Answering the call to save lives
MU alumna faces the front line of COVID-19 in a local emergency room.
May 22, 2020
Taking care of medical patients is a lifelong passion for Brianne O’Sullivan.
As a child, the University of Missouri alumna had open heart surgery to repair a hole in her heart. Then, while O’Sullivan was in elementary school, her father was nearly killed after being thrown off of a horse on a family vacation in Colorado. He was airlifted to the nearest hospital.
“That day, the flight medic and nurse saved his life in that helicopter, so my dream job is to be a flight nurse because of what the flight team did for him,” she said. “The medical field has always piqued my interest.”
Before she reaches her dream job, the December 2018 graduate is now on the front line of the COVID-19 pandemic working as a patient care technician (EMT-B) at MU Health Care’s Women’s and Children’s Hospital in the emergency department.
Facing a pandemic
At Mizzou, O’Sullivan majored in health sciences in the School of Health Professions. With many changes occurring in health care guidelines and procedures during the COVID-19 pandemic, she said it’s the lessons she’s learned at MU that carry on with her today during her shifts.
“I definitely think my experience at Mizzou allows me to see the bigger picture of things,” she said. “Whether it’s the smallest little bit like taking a patient’s blood pressure or their temperature, I realize I am part of the greater good here.”
She said keeping a positive attitude has also been key to helping her get through the COVID-19 pandemic.

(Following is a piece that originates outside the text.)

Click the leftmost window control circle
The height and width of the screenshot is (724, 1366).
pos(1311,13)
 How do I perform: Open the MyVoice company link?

“For anybody going through this pandemic, whether you lost your job or face financial insecurity, what’s really important during all of this is just keeping positive for your mental health.”

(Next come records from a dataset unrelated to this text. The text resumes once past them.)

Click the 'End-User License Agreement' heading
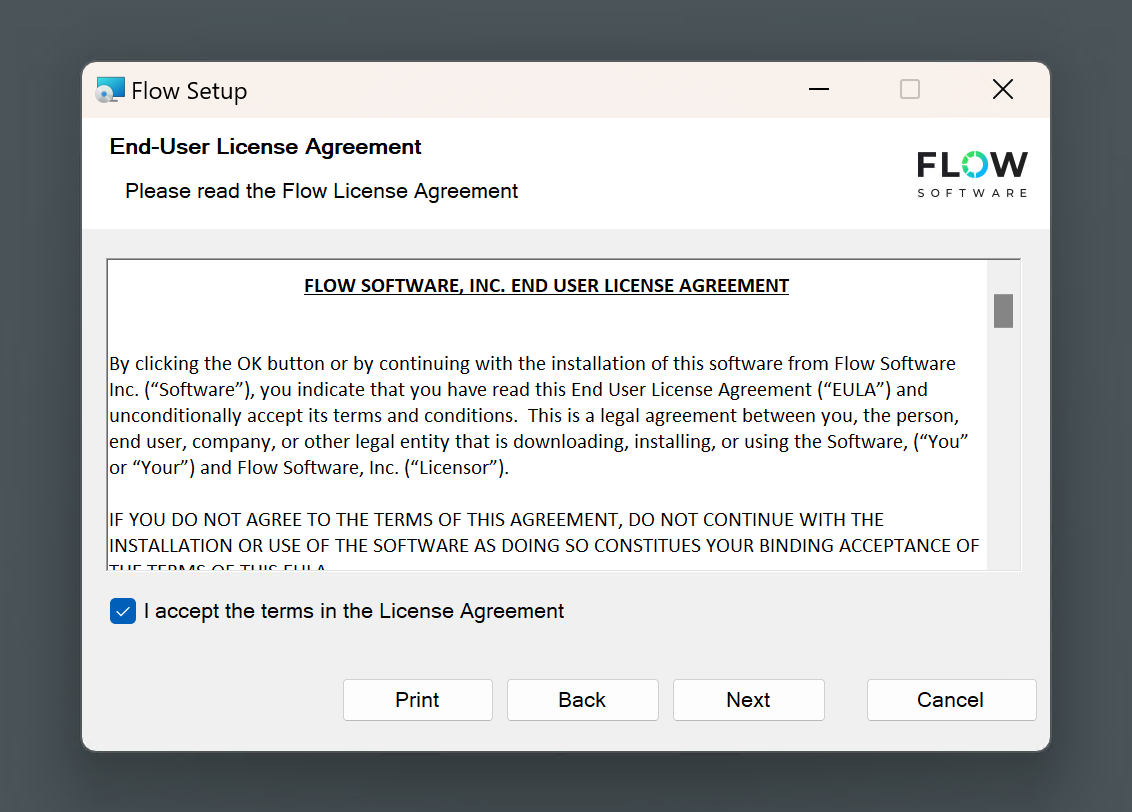The image size is (1132, 812). click(265, 146)
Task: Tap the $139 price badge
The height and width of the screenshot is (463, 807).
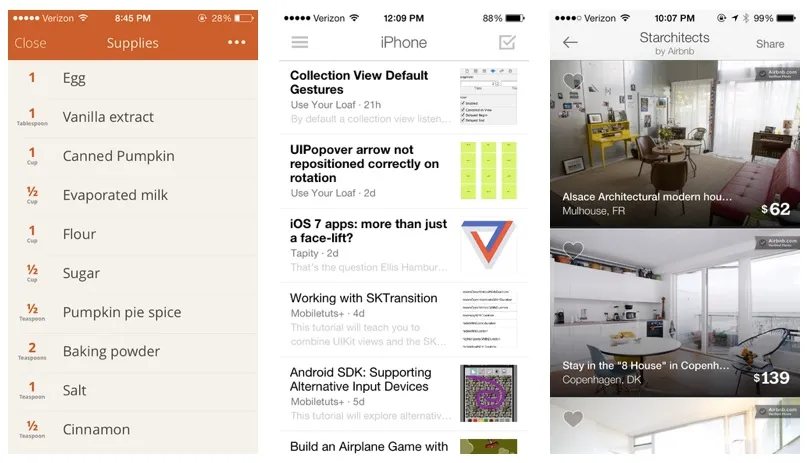Action: [771, 378]
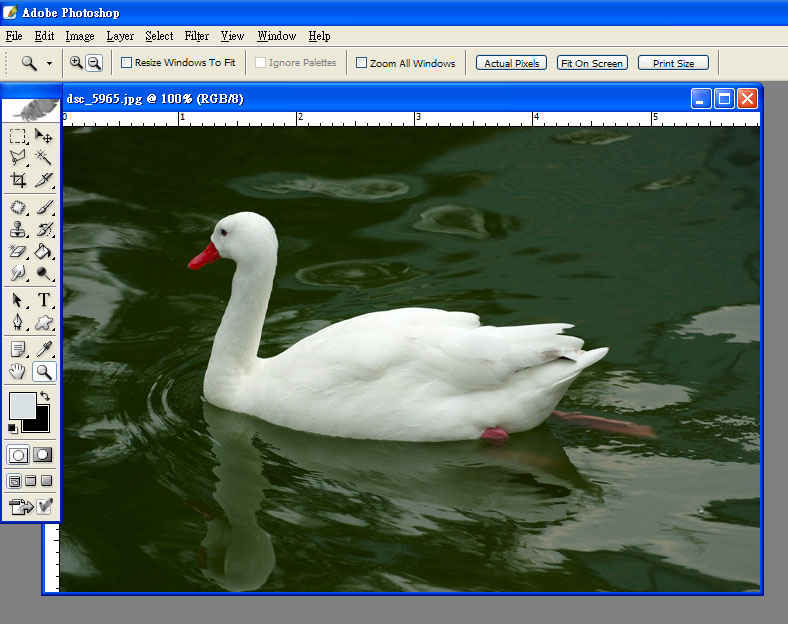Choose the Clone Stamp tool
788x624 pixels.
pos(18,230)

In addition to working in the ER, O’Sullivan is pursuing her bachelor of science in nursing. She said balancing work and school life is made easier with the positivity of the community, and her professors, classmates, friends and family.
“It’s been rewarding because a lot of people have been so appreciative and thankful,” O’Sullivan said. “The Columbia community has been so positive with everything that’s going on.”
Musical black and gold
While growing up in Columbia, O’Sullivan learned how to play the trumpet from former Marching Mizzou director Alexander Pickard in middle school.
Her connection with Marching Mizzou would continue in college as she spent four years in Marching Mizzou — three of which were spent leading the trumpet section. O’Sullivan also got engaged to a fellow Marching Mizzou member on Faurot Field during Mizzou’s 2018 homecoming football game. She now serves on the Marching Mizzou Alumni Band Board of Directors.
“I believe that the person I am today is because of my experience at Mizzou, and I’m so thankful for that,” O’Sullivan said. “My time at Mizzou was incredible. I would not change a thing.”